How many numbers less than $1000$ with digit sum to $11$ and divisible by $11$

Question

How many positive (integers) numbers less than $1000$ with digit sum to $11$ and divisible by $11$?

There are $\lfloor 1000/11 \rfloor = 90$ numbers less than $1000$ divisible by $11$.

$N = 100a + 10b + c$ where $a + b + c = 11$ and $0 \le a, b, c \le 9$

I got $\binom{13}{2} - 9 = 69$ solutions.

Answer 1

Digitsum is related to the modulo 9 operation. A weakening of the conditions given is that you are counting how many $0\leq n\leq 1000$ satisfy the coungruencies:

$\begin{array}{} n\equiv 2\pmod{9}\\ n\equiv 0\pmod{11}\end{array}$

By the chinese remainder theorem, we get that

$n\equiv 11\pmod{99}$

So, we can look at the possible solutions and trim the ones that don't meet the stronger requirement that the digit sum be $11$ (as opposed to $2$ or $20$ or $29$ or $37$)

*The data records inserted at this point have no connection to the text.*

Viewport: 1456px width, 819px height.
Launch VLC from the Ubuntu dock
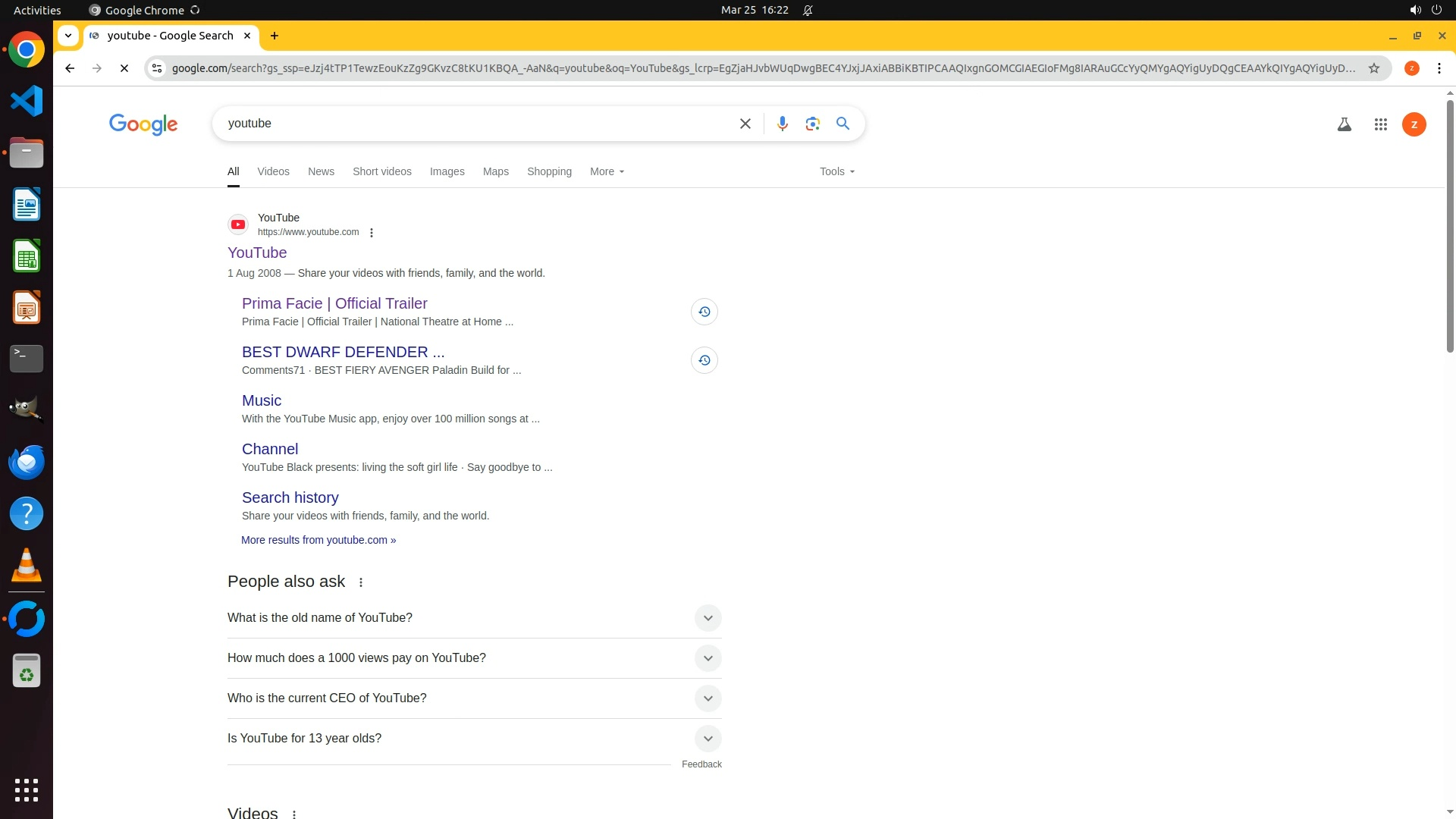tap(27, 566)
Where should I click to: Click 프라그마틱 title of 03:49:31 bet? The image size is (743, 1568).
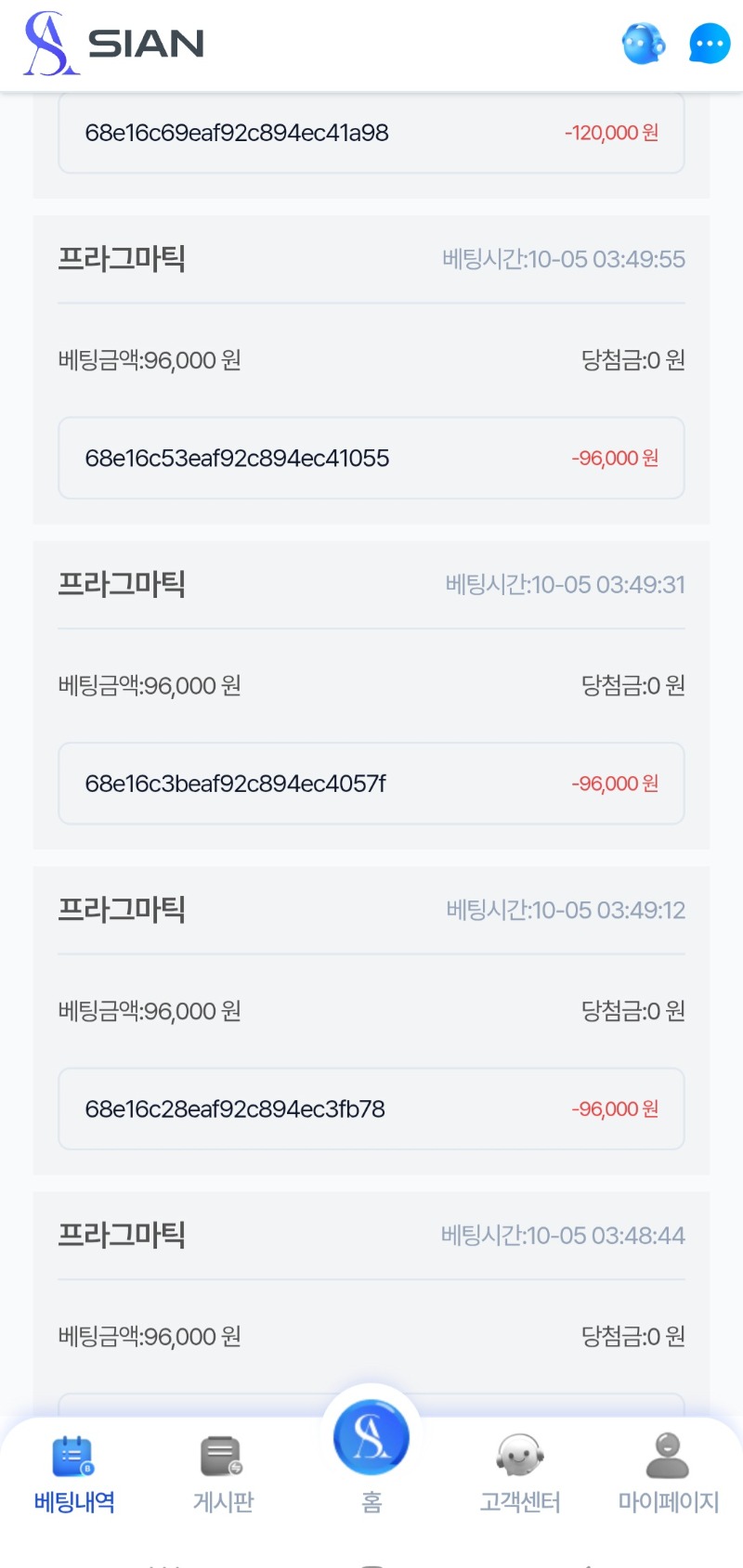[x=122, y=584]
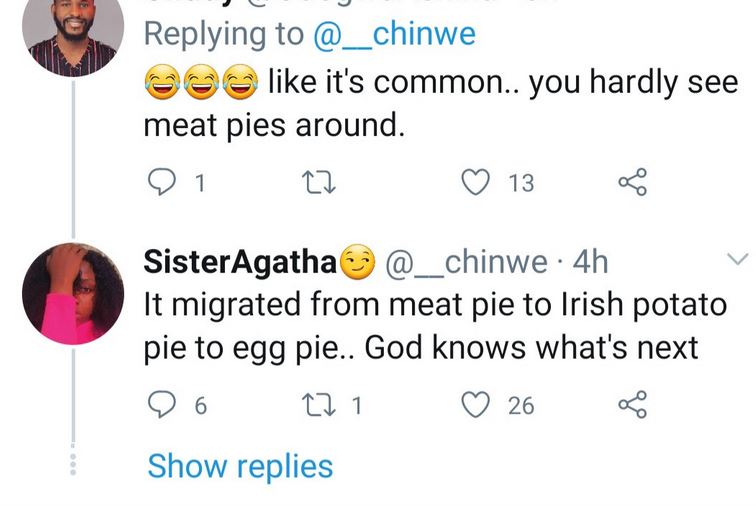Open the tweet reading "It migrated from meat pie"

[435, 325]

We have the list then $\{11,110,209,308,407,506,605,704,803,902\}$

All but the first two have digitsum 11 (whereas the first two have only digit sum equaling 2).

The answer is then $8$.

Answer 2

$N=a+10b+100c$. $a-b+c=0$ or $a-b+c=11$. Also we have $a+b+c=11$. We get two cases:

• $a-b+c=0,\;a+b+c=11$ from which we get $2a+2b=11$; impossible.
• $a-b+c=11,\;a+b+c=11$ from which we get $a+c=11,\; b=0$. They are $209, 308, 407, 506, 605, 704, 803, 902$.